* start DATASET RECORDS *

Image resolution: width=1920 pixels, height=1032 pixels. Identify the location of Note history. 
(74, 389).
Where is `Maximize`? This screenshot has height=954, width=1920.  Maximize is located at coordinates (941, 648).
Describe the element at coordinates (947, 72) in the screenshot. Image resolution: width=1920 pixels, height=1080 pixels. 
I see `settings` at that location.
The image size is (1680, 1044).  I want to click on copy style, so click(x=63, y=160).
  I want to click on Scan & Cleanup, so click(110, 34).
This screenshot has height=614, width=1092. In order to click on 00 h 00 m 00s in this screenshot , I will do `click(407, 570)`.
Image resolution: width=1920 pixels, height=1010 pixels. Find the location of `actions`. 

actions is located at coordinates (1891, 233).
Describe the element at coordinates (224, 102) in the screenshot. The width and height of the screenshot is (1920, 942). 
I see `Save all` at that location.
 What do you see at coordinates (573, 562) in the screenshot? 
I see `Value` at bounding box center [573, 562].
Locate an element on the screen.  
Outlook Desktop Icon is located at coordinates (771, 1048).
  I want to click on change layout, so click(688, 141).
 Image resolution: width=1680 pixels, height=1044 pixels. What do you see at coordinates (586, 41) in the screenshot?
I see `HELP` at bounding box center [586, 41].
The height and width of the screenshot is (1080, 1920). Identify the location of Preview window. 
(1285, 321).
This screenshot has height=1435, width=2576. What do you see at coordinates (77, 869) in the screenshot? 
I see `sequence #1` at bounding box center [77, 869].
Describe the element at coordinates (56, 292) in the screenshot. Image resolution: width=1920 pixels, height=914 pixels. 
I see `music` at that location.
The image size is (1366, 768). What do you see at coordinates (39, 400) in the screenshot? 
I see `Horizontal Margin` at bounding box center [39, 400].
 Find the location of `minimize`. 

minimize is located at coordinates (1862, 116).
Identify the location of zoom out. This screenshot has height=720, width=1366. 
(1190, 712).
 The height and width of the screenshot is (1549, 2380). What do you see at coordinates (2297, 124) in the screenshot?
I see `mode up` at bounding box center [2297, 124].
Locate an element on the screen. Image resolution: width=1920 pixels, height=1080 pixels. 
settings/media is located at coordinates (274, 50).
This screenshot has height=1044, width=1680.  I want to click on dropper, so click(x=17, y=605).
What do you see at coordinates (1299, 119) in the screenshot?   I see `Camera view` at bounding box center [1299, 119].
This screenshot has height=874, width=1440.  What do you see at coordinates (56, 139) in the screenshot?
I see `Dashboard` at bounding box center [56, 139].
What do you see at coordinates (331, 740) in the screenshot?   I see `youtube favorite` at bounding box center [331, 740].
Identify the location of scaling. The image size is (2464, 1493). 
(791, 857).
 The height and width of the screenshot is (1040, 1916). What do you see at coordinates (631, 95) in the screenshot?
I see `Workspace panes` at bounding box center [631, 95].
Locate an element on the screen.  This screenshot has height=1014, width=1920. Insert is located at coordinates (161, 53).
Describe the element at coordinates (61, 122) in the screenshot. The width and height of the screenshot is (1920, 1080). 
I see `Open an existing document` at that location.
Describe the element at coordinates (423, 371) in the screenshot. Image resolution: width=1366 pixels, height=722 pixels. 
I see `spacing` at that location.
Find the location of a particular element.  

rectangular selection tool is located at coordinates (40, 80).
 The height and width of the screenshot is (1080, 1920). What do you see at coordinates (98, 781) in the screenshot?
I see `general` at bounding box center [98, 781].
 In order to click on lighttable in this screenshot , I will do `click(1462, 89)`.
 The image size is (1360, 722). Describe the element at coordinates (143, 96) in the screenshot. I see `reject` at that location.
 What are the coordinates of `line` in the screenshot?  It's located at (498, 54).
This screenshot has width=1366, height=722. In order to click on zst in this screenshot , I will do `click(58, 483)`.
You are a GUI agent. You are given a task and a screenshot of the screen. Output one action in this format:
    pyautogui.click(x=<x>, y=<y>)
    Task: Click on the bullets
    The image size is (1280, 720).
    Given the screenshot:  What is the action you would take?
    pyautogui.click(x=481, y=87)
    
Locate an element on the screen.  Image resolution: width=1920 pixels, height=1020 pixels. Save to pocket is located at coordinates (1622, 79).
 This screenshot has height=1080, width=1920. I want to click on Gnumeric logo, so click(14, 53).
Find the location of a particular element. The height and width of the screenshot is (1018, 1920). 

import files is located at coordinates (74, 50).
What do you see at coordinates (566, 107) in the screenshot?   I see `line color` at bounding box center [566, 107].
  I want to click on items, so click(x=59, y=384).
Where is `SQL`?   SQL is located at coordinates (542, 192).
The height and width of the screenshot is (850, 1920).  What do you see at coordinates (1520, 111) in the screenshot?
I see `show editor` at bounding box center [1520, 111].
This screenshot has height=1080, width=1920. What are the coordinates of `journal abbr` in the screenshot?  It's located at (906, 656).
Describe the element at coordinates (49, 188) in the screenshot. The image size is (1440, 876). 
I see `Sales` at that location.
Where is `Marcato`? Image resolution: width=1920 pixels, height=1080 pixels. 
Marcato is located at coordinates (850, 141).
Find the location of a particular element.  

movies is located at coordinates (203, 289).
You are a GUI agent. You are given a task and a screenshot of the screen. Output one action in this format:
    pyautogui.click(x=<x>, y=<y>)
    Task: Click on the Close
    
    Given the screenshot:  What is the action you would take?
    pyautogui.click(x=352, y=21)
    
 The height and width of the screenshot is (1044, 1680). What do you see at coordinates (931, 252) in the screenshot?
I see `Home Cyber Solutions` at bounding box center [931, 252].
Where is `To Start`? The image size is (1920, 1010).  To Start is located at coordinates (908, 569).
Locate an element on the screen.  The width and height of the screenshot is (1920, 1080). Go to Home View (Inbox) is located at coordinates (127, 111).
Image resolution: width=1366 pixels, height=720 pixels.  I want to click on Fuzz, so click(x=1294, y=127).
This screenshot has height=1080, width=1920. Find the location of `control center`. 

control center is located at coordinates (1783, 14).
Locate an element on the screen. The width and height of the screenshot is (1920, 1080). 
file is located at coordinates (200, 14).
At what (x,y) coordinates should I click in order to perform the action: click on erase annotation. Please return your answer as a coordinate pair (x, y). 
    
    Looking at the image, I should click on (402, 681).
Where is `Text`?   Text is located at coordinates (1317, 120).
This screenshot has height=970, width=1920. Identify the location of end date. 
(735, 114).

* end DATASET RECORDS *

In the lines above, switch each instance of "Locate an element on the screen" to "Find an element on the screen" and reproduce the lines with nothing else changed.

Image resolution: width=1920 pixels, height=1032 pixels. Identify the location of Note history. 
(74, 389).
Where is `Maximize`? This screenshot has height=954, width=1920.  Maximize is located at coordinates (941, 648).
Describe the element at coordinates (947, 72) in the screenshot. Image resolution: width=1920 pixels, height=1080 pixels. 
I see `settings` at that location.
The image size is (1680, 1044).  I want to click on copy style, so click(x=63, y=160).
  I want to click on Scan & Cleanup, so click(110, 34).
This screenshot has height=614, width=1092. In order to click on 00 h 00 m 00s in this screenshot , I will do `click(407, 570)`.
Image resolution: width=1920 pixels, height=1010 pixels. Find the location of `actions`. 

actions is located at coordinates (1891, 233).
Describe the element at coordinates (224, 102) in the screenshot. The width and height of the screenshot is (1920, 942). 
I see `Save all` at that location.
 What do you see at coordinates (573, 562) in the screenshot? 
I see `Value` at bounding box center [573, 562].
Find an element on the screen.  
Outlook Desktop Icon is located at coordinates (771, 1048).
  I want to click on change layout, so click(688, 141).
 Image resolution: width=1680 pixels, height=1044 pixels. What do you see at coordinates (586, 41) in the screenshot?
I see `HELP` at bounding box center [586, 41].
The height and width of the screenshot is (1080, 1920). Identify the location of Preview window. 
(1285, 321).
This screenshot has height=1435, width=2576. What do you see at coordinates (77, 869) in the screenshot? 
I see `sequence #1` at bounding box center [77, 869].
Describe the element at coordinates (56, 292) in the screenshot. Image resolution: width=1920 pixels, height=914 pixels. 
I see `music` at that location.
The image size is (1366, 768). What do you see at coordinates (39, 400) in the screenshot? 
I see `Horizontal Margin` at bounding box center [39, 400].
 Find the location of `minimize`. 

minimize is located at coordinates (1862, 116).
Identify the location of zoom out. This screenshot has height=720, width=1366. 
(1190, 712).
 The height and width of the screenshot is (1549, 2380). What do you see at coordinates (2297, 124) in the screenshot?
I see `mode up` at bounding box center [2297, 124].
Find an element on the screen. Image resolution: width=1920 pixels, height=1080 pixels. 
settings/media is located at coordinates (274, 50).
This screenshot has height=1044, width=1680.  I want to click on dropper, so click(x=17, y=605).
What do you see at coordinates (1299, 119) in the screenshot?   I see `Camera view` at bounding box center [1299, 119].
This screenshot has height=874, width=1440.  What do you see at coordinates (56, 139) in the screenshot?
I see `Dashboard` at bounding box center [56, 139].
What do you see at coordinates (331, 740) in the screenshot?   I see `youtube favorite` at bounding box center [331, 740].
Identify the location of scaling. The image size is (2464, 1493). 
(791, 857).
 The height and width of the screenshot is (1040, 1916). What do you see at coordinates (631, 95) in the screenshot?
I see `Workspace panes` at bounding box center [631, 95].
Find an element on the screen.  This screenshot has height=1014, width=1920. Insert is located at coordinates (161, 53).
Describe the element at coordinates (61, 122) in the screenshot. The width and height of the screenshot is (1920, 1080). 
I see `Open an existing document` at that location.
Describe the element at coordinates (423, 371) in the screenshot. Image resolution: width=1366 pixels, height=722 pixels. 
I see `spacing` at that location.
Find the location of a particular element.  

rectangular selection tool is located at coordinates (40, 80).
 The height and width of the screenshot is (1080, 1920). What do you see at coordinates (98, 781) in the screenshot?
I see `general` at bounding box center [98, 781].
 In order to click on lighttable in this screenshot , I will do `click(1462, 89)`.
 The image size is (1360, 722). Describe the element at coordinates (143, 96) in the screenshot. I see `reject` at that location.
 What are the coordinates of `line` in the screenshot?  It's located at (498, 54).
This screenshot has width=1366, height=722. In order to click on zst in this screenshot , I will do `click(58, 483)`.
You are a GUI agent. You are given a task and a screenshot of the screen. Output one action in this format:
    pyautogui.click(x=<x>, y=<y>)
    Task: Click on the bullets
    The image size is (1280, 720).
    Given the screenshot:  What is the action you would take?
    pyautogui.click(x=481, y=87)
    
Find an element on the screen.  Image resolution: width=1920 pixels, height=1020 pixels. Save to pocket is located at coordinates (1622, 79).
 This screenshot has height=1080, width=1920. I want to click on Gnumeric logo, so click(14, 53).
Find the location of a particular element. The height and width of the screenshot is (1018, 1920). 

import files is located at coordinates (74, 50).
What do you see at coordinates (566, 107) in the screenshot?   I see `line color` at bounding box center [566, 107].
  I want to click on items, so click(x=59, y=384).
Where is `SQL`?   SQL is located at coordinates (542, 192).
The height and width of the screenshot is (850, 1920).  What do you see at coordinates (1520, 111) in the screenshot?
I see `show editor` at bounding box center [1520, 111].
This screenshot has height=1080, width=1920. What are the coordinates of `journal abbr` in the screenshot?  It's located at (906, 656).
Describe the element at coordinates (49, 188) in the screenshot. The image size is (1440, 876). 
I see `Sales` at that location.
Where is `Marcato`? Image resolution: width=1920 pixels, height=1080 pixels. 
Marcato is located at coordinates (850, 141).
Find the location of a particular element.  

movies is located at coordinates (203, 289).
You are a GUI agent. You are given a task and a screenshot of the screen. Output one action in this format:
    pyautogui.click(x=<x>, y=<y>)
    Task: Click on the Close
    
    Given the screenshot:  What is the action you would take?
    pyautogui.click(x=352, y=21)
    
 The height and width of the screenshot is (1044, 1680). What do you see at coordinates (931, 252) in the screenshot?
I see `Home Cyber Solutions` at bounding box center [931, 252].
Where is `To Start`? The image size is (1920, 1010).  To Start is located at coordinates (908, 569).
Find an element on the screen.  The width and height of the screenshot is (1920, 1080). Go to Home View (Inbox) is located at coordinates (127, 111).
Image resolution: width=1366 pixels, height=720 pixels.  I want to click on Fuzz, so click(x=1294, y=127).
This screenshot has height=1080, width=1920. Find the location of `control center`. 

control center is located at coordinates (1783, 14).
Find an element on the screen. The width and height of the screenshot is (1920, 1080). 
file is located at coordinates (200, 14).
At what (x,y) coordinates should I click in order to perform the action: click on erase annotation. Please return your answer as a coordinate pair (x, y). 
    
    Looking at the image, I should click on (402, 681).
Where is `Text`?   Text is located at coordinates (1317, 120).
This screenshot has height=970, width=1920. Identify the location of end date. 
(735, 114).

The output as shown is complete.